■ DATA EXCERPTS:
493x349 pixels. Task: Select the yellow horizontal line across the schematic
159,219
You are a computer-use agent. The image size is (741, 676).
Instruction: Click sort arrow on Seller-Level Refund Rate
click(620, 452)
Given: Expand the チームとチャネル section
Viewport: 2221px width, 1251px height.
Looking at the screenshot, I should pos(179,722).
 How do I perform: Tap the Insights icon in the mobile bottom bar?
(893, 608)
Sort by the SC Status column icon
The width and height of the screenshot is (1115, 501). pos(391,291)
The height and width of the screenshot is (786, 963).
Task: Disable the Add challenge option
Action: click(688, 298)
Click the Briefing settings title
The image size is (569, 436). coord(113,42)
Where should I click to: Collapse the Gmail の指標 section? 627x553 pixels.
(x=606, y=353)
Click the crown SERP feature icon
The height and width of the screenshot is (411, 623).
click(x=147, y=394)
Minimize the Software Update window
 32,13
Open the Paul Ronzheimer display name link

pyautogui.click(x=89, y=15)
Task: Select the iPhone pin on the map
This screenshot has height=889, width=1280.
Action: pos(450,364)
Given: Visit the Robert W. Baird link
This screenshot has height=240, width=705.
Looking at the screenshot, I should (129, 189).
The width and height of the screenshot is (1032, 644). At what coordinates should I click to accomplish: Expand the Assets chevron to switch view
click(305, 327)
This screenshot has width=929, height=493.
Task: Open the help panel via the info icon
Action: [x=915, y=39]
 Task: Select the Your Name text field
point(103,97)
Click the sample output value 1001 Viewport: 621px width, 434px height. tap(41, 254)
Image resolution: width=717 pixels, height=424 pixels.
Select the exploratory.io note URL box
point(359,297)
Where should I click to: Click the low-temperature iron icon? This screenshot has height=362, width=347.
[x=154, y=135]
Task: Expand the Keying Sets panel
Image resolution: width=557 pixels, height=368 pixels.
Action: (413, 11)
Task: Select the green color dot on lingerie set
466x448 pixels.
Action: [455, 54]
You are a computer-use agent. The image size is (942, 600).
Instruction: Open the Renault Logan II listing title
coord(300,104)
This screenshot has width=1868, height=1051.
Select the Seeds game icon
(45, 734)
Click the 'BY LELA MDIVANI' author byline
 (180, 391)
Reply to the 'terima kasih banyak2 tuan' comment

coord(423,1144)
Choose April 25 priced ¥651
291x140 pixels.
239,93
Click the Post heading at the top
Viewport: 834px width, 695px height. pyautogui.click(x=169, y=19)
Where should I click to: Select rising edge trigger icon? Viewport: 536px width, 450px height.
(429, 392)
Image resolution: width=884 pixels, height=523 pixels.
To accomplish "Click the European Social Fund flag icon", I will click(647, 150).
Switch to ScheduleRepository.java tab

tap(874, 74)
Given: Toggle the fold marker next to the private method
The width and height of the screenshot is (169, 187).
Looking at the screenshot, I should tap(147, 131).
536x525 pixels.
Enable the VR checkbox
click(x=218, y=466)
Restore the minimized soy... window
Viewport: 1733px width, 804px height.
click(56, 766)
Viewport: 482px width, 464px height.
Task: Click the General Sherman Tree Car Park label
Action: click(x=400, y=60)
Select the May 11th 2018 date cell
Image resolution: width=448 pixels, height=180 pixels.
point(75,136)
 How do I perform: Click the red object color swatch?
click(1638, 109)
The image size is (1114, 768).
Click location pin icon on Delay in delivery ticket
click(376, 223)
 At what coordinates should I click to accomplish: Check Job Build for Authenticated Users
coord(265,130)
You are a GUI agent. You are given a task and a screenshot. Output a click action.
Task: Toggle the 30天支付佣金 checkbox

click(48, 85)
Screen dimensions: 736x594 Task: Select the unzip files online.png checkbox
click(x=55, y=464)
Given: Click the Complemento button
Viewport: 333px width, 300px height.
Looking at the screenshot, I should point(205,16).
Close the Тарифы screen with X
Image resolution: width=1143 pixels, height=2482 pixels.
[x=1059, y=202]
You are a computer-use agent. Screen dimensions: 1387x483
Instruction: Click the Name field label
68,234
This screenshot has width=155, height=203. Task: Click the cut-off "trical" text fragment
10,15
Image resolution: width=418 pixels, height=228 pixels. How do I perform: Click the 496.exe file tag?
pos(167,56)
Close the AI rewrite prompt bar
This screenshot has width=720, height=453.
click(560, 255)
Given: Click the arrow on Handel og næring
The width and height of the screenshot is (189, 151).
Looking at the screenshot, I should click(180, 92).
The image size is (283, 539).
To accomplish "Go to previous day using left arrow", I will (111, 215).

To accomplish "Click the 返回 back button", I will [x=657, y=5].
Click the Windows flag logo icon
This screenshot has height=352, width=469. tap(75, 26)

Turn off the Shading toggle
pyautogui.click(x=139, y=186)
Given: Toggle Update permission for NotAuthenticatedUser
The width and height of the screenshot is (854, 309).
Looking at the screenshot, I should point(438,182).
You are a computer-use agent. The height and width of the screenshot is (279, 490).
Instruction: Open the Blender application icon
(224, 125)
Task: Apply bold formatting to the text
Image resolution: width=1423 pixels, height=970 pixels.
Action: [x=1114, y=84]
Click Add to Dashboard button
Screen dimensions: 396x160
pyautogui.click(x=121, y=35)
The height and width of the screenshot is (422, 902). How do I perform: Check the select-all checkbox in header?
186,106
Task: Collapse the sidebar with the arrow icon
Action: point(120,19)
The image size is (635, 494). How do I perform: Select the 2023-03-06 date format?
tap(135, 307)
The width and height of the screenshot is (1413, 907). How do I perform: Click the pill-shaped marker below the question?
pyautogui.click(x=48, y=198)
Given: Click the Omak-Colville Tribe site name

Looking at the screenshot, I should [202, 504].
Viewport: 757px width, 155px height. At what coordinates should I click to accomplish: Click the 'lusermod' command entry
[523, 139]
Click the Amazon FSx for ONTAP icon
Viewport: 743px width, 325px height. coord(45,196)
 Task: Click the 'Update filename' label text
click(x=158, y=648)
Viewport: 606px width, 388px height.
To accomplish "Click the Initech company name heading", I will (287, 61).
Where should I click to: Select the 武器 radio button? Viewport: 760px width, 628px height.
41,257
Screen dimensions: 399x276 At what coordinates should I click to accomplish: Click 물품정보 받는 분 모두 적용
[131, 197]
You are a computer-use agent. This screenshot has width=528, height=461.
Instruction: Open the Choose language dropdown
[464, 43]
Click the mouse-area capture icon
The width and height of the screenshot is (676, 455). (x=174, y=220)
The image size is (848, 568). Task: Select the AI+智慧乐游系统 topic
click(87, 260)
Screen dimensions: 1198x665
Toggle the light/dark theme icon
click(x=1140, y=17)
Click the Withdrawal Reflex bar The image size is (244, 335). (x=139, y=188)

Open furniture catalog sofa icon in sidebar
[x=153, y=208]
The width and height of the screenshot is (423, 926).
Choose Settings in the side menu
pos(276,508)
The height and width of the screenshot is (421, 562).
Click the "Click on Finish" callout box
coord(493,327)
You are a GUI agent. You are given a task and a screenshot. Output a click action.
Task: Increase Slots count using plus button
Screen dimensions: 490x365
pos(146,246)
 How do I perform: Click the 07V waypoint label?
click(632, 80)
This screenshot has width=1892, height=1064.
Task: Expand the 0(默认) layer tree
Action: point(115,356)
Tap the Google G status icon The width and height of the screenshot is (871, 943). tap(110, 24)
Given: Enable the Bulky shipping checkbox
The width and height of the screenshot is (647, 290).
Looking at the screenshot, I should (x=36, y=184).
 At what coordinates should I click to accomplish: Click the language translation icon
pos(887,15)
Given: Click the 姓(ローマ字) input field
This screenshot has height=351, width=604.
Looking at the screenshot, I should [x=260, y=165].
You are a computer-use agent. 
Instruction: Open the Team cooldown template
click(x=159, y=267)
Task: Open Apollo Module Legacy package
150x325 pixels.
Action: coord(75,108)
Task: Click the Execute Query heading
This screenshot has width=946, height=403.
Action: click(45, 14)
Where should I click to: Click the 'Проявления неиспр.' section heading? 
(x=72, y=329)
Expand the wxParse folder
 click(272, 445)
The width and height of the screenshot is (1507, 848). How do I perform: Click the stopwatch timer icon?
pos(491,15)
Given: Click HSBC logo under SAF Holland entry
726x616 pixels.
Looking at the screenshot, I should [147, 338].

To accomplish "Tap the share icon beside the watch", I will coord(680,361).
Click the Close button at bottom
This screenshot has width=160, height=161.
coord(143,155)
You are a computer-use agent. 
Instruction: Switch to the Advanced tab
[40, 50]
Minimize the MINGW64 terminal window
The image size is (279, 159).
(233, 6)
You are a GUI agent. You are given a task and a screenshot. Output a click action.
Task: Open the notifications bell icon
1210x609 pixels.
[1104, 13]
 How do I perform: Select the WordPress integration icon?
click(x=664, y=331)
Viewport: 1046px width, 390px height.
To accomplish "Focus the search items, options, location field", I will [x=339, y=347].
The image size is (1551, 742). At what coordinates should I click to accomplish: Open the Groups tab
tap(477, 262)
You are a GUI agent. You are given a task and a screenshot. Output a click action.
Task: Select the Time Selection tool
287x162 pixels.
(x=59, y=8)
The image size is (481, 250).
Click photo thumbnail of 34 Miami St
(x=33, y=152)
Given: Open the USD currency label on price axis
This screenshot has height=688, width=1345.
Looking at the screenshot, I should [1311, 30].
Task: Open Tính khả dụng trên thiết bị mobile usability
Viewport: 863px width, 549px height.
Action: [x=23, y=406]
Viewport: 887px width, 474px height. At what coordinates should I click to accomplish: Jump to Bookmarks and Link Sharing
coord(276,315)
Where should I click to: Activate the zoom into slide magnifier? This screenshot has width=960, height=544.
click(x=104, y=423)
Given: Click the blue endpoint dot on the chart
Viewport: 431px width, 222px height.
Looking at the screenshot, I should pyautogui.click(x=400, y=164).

■ AIM OF THE TASK:
Rewrite the rows as a Markdown table with the columns "Row" and "Content," skipping any blank lines. Begin at the row that contains "Task: Open Tính" and stop after the last row.

■ WORKED SOLUTION:
| Row | Content |
|---|---|
| 1 | Task: Open Tính khả dụng trên thiết bị mobile usability |
| 2 | Viewport: 863px width, 549px height. |
| 3 | Action: [x=23, y=406] |
| 4 | Viewport: 887px width, 474px height. At what coordinates should I click to accomplish: Jump to Bookmarks and Link Sharing |
| 5 | coord(276,315) |
| 6 | Where should I click to: Activate the zoom into slide magnifier? This screenshot has width=960, height=544. |
| 7 | click(x=104, y=423) |
| 8 | Given: Click the blue endpoint dot on the chart |
| 9 | Viewport: 431px width, 222px height. |
| 10 | Looking at the screenshot, I should pyautogui.click(x=400, y=164). |